● Task prompt
Repeat each entry exactly and drop the pictures.

————————

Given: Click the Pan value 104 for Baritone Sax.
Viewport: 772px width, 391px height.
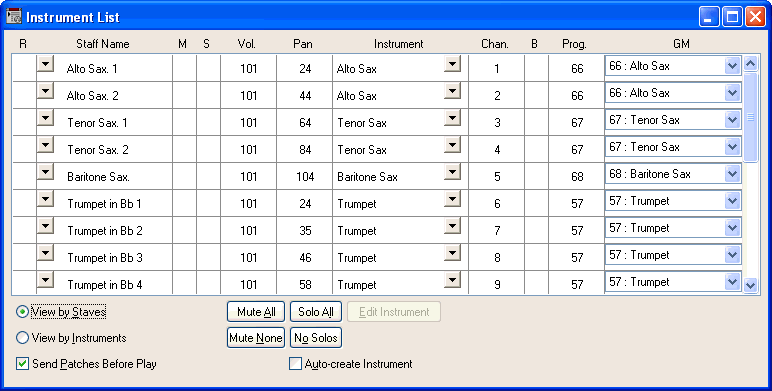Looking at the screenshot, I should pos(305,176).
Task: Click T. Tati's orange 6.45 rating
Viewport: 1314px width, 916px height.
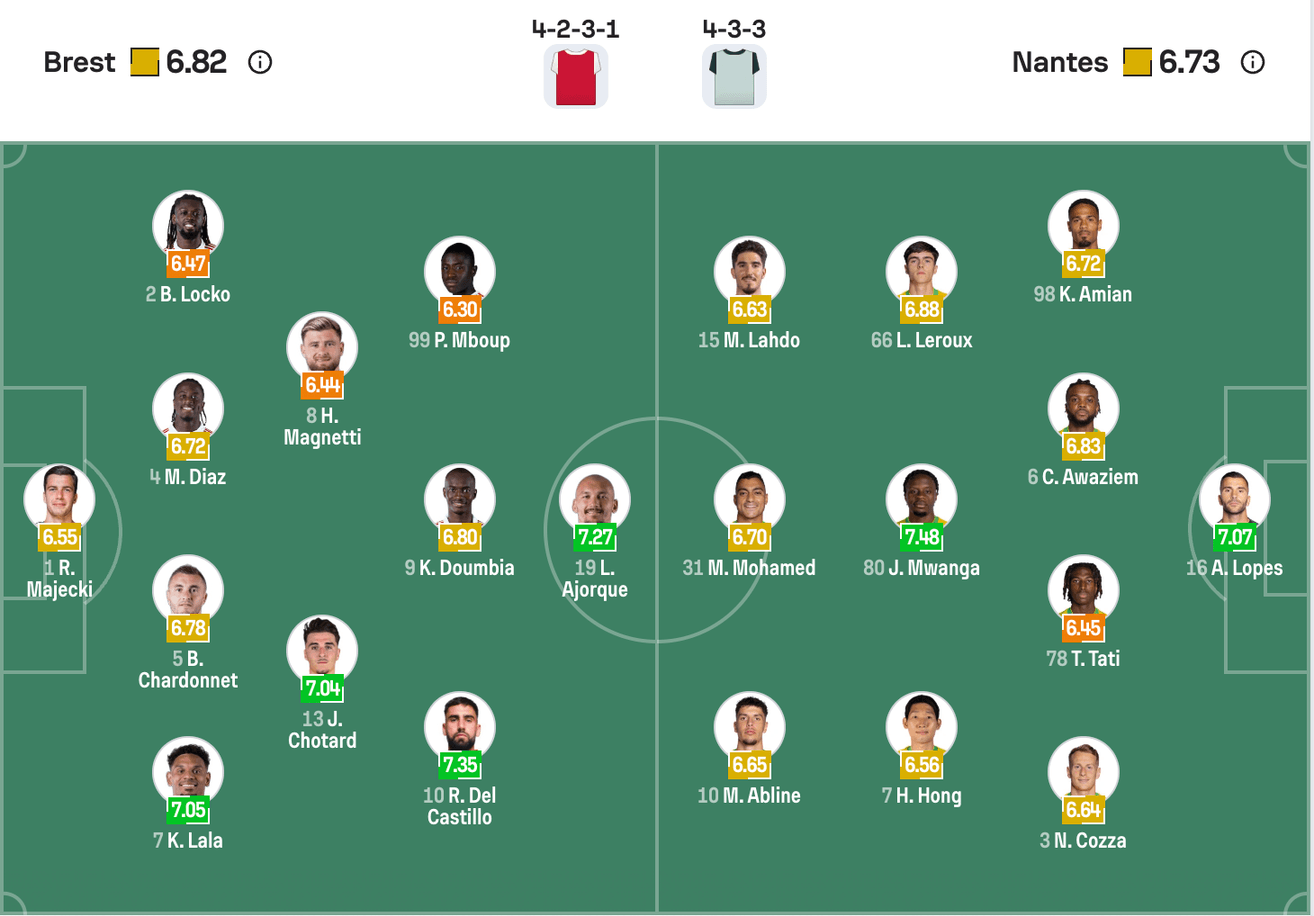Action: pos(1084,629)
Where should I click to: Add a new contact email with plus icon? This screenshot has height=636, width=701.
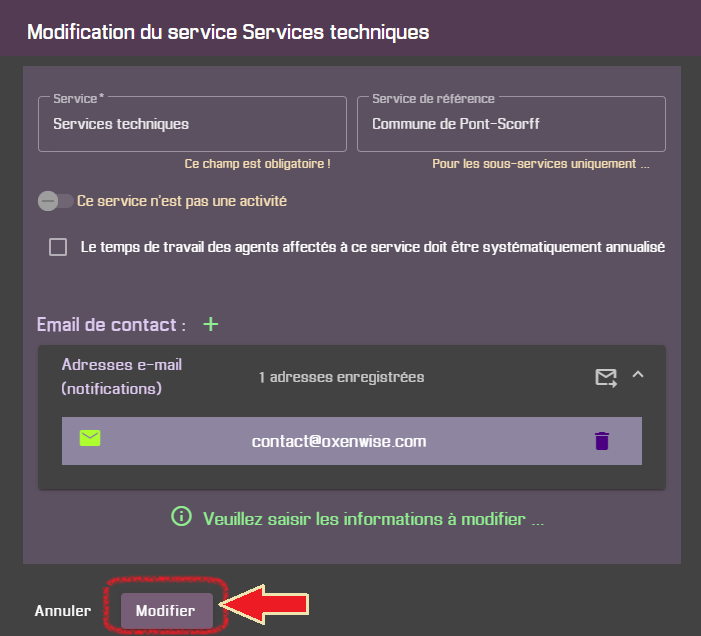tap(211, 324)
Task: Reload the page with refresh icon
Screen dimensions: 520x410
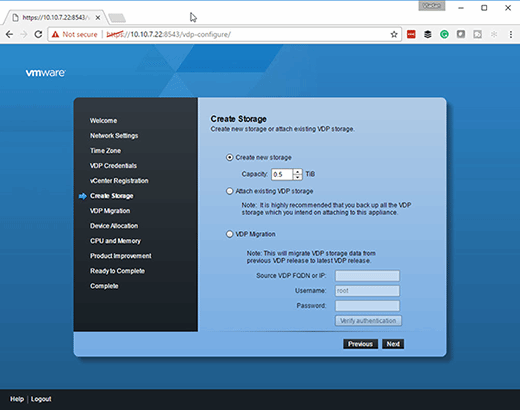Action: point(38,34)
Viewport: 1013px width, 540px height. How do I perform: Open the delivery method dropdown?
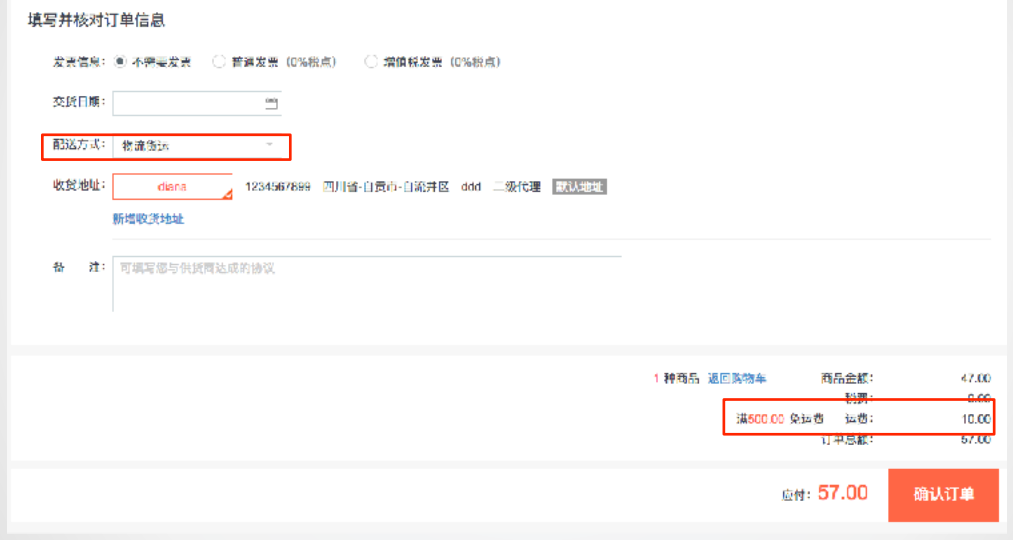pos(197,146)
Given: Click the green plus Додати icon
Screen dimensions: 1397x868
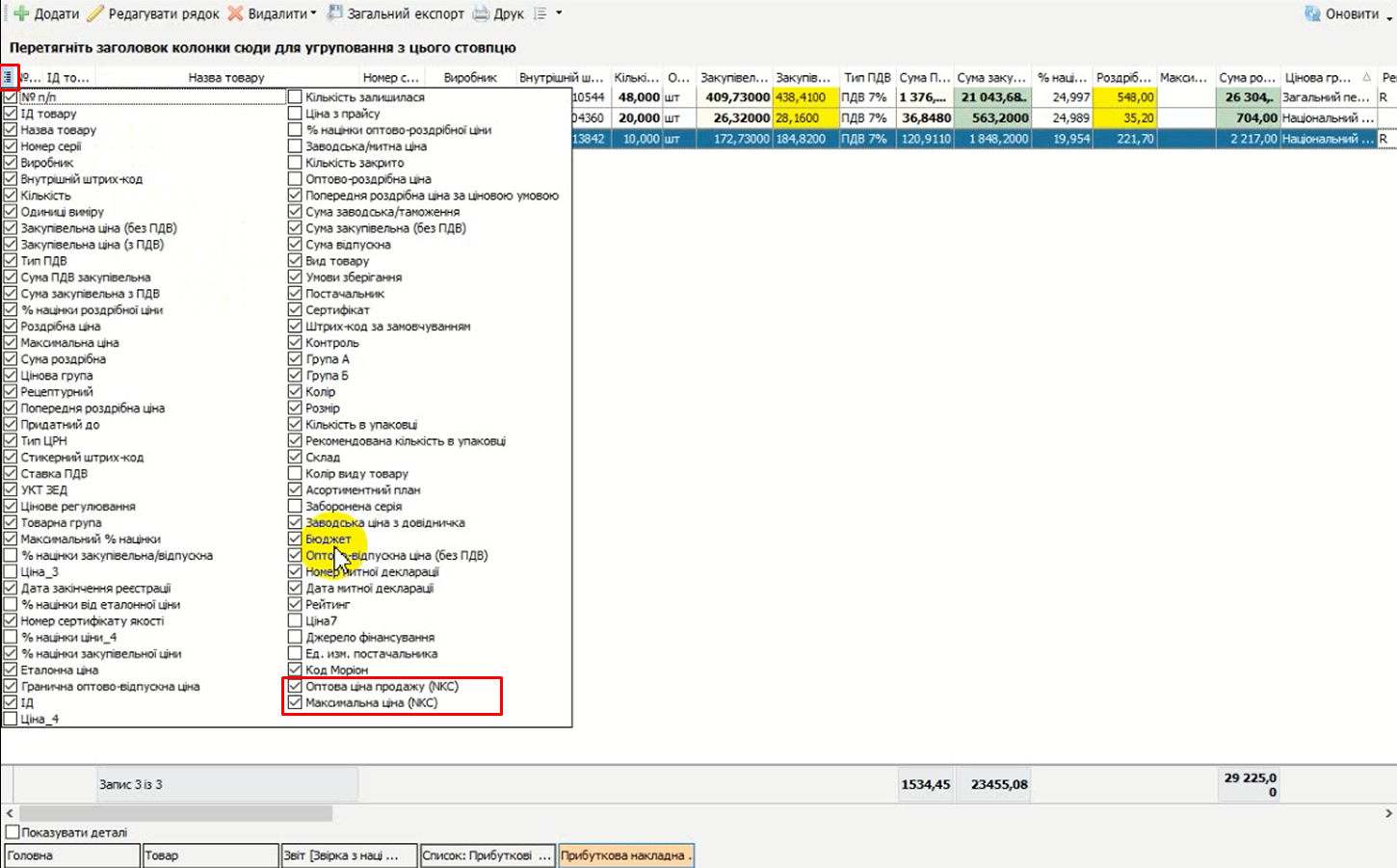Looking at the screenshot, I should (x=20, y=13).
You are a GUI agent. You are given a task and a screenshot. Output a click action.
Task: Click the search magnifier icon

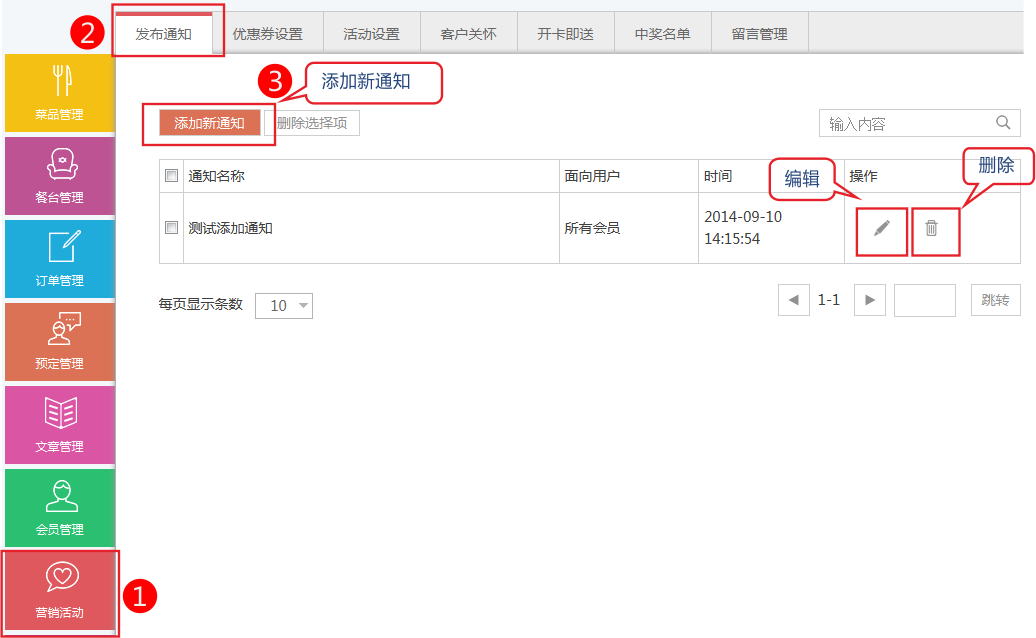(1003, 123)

————————

● Task solution
Given: Click the Pan value 104 for Baritone Sax.
Viewport: 772px width, 391px height.
Looking at the screenshot, I should pos(305,176).
Task: Click T. Tati's orange 6.45 rating
Viewport: 1314px width, 916px height.
Action: pos(1084,629)
Where should I click to: Add a new contact email with plus icon? This screenshot has height=636, width=701.
tap(211, 324)
Task: Reload the page with refresh icon
Screen dimensions: 520x410
Action: point(38,34)
Viewport: 1013px width, 540px height. How do I perform: Open the delivery method dropdown?
pos(197,146)
Given: Click the green plus Додати icon
Screen dimensions: 1397x868
Looking at the screenshot, I should (x=20, y=13).
You are a GUI agent. You are given a task and a screenshot. Output a click action.
Task: Click the search magnifier icon

(1003, 123)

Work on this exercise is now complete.